Le linee del volto si distendono
dopo ogni ultimo respiro che esala
con la discrezione sapiente prescelta
da ogni animale quando si sente morire.
Ma non muore. Abbandono e terrore
si annullano piroettando nella ragnatela
come un vecchio ragno e una mosca intraprendente
che si scambino travestimenti e appetiti.
Nessuno nota in lui alcun fermento, niente
gli sembra preferibile al silenzio.
Attimi dilatati e gremiti di conoscenza
come quelli che attraversa
potrebbero servire a una teoria elastica del tempo.
Quando trascorrono via, se sta fumando
dà un tiro appena esitante alla sigaretta,
sorseggia, se sta bevendo, la bevanda,
si fa ripetere dal figlio l’ultima domanda.
SOGNO DI NOI
Il sogno, infantile e senile, che da sveglio
mi capita di sognare se avverto desolazione,
è la confluenza di tutte le persone che nel tempo
siamo state, io e chi ho amato, in una sola essenza
che abbia qualcosa di noi tutti e soprattutto
la coscienza di ognuno sciolta in una coscienza collettiva.
Un mostro, una creatura essenziale che ci racchiuda,
come la fusione di tutti i proiettili
di una battaglia senza superstiti
fusi insieme in un bizzarro
blocco senziente di metallo.
Lì dentro ci agitiamo ancora, spingiamo
di qua e di là le nostre volontà
ma incapaci, così fusi, di crearci vicendevole dolore.

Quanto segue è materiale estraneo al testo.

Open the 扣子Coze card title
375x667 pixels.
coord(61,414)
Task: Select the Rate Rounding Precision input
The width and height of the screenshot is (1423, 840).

Piuttosto, il movimento testimonia ancora vita,
è accolto dall’amalgama come un solletico
che ridice ciascun nome
e il sollievo di averlo stinto dentro
la fornace che ci ha indeterminato.
Appena nati, e adulti, vulnerati, e ragazzini
dal passo molleggiante, insieme, ognuno condiviso,
con i sé stessi che è stato, con le voci che ha avuto,
con i movimenti che lo hanno guidato,
con i pensieri, anche i più lievi, che lo hanno abitato:
uno strepito instancabile e inudibile
dentro il gomitolo compatto che siamo diventati
per non perdere nessun filo di noi.
E sogno che sia un’aggregazione quieta e lucida e costante,
e sogno che sia una repubblica eterna o almeno
perfettamente sorda alle notizie della morte.
NON SIETE ANDATI DA NESSUNA PARTE
Un uomo scalda l’enigma che lo lima,
una storia di passi e alzate all’alba e cene disertate.
Una neonata al nostro cospetto: una bambina: una ragazza.
Bagni nei fiumi freddi. Pelle eburnea. È sua figlia.
Strappi a sangue nel tessuto
fino a inondarne l’ordito.
Spazi stellari, praterie, boschi floridi di tronchi
giovani, piantati in festa, che vi circondano,
si sbracciano verso voi
in fuga di dimensione. Noi dietro. Costretti
a una corsa convulsa per lande impossibili.
Insostenibili, restate a strappi, uniti, ombre di folgori,
nella nostra mente invasa, mentre si capovolge.
Ma moniti no: non permettono i vostri
e nostri cenni di convertirvi, così attivi, in moniti.
Moniti, perdurando, no. Storie di passi.
Di orme smarrite e ricalcate. Monumenti no,
finché vi infiltrate nei nostri orditi,
li irrorate di sangue guizzante, li irradiate
di permanenza, di ancora vita senza oltraggi,
silenziosa, scorrevole, interna
come il segreto degli strappi e dei cenni e dei rammendi.
Storie di strade lunghe, di inseguimenti incerti,
orme per sempre fresche, passi delicatissimi
dietro le vostre chiare schiene
finalmente non più gravate,
ma sempre, per rimanere
riconoscibili, un po’ curve.
Le vostre schiene, la vostra andatura, i vostri passi.